Supplied entries:
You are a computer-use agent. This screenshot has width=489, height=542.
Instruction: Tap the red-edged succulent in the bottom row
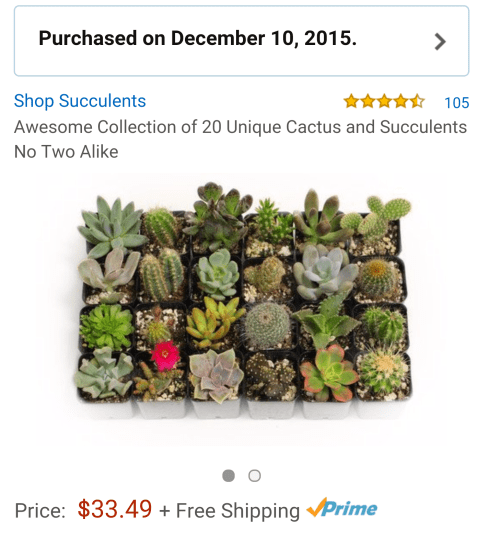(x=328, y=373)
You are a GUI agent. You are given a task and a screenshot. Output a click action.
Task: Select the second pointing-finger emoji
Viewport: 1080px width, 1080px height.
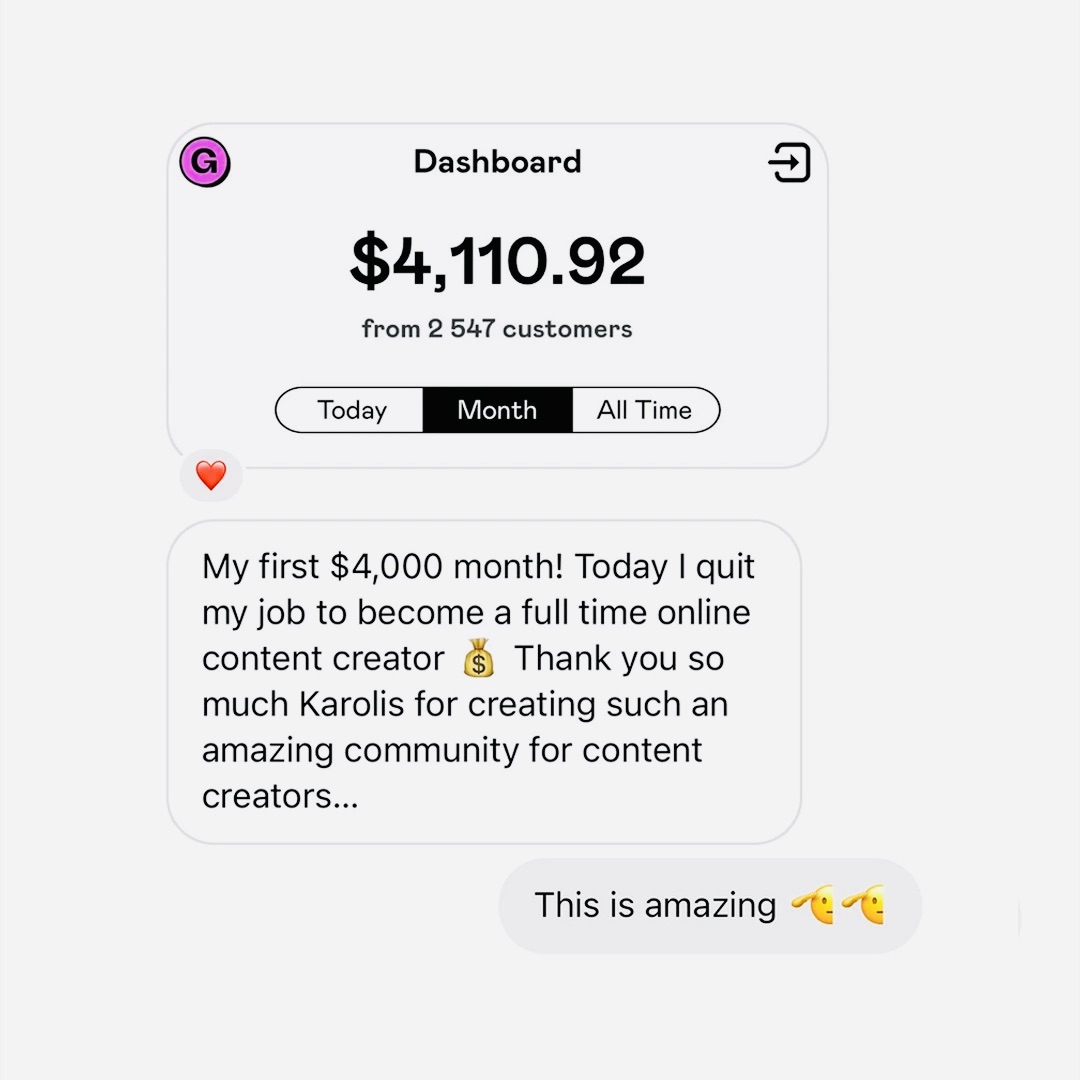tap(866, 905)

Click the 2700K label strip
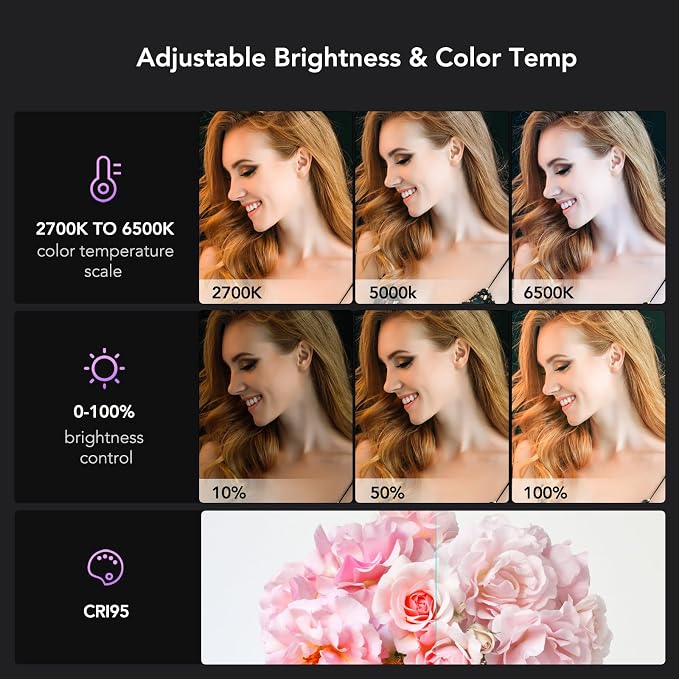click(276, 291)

Instruction: Reproduce word for word the stretch of the data from the line containing "You are a GUI" through the end of the data, leaving out the pictures.

Answer to the problem:
You are a GUI agent. You are given a task and a screenshot. Output a click action.
Task: Select the second pointing-finger emoji
Viewport: 1080px width, 1080px height.
tap(866, 905)

Click the 2700K label strip
click(276, 291)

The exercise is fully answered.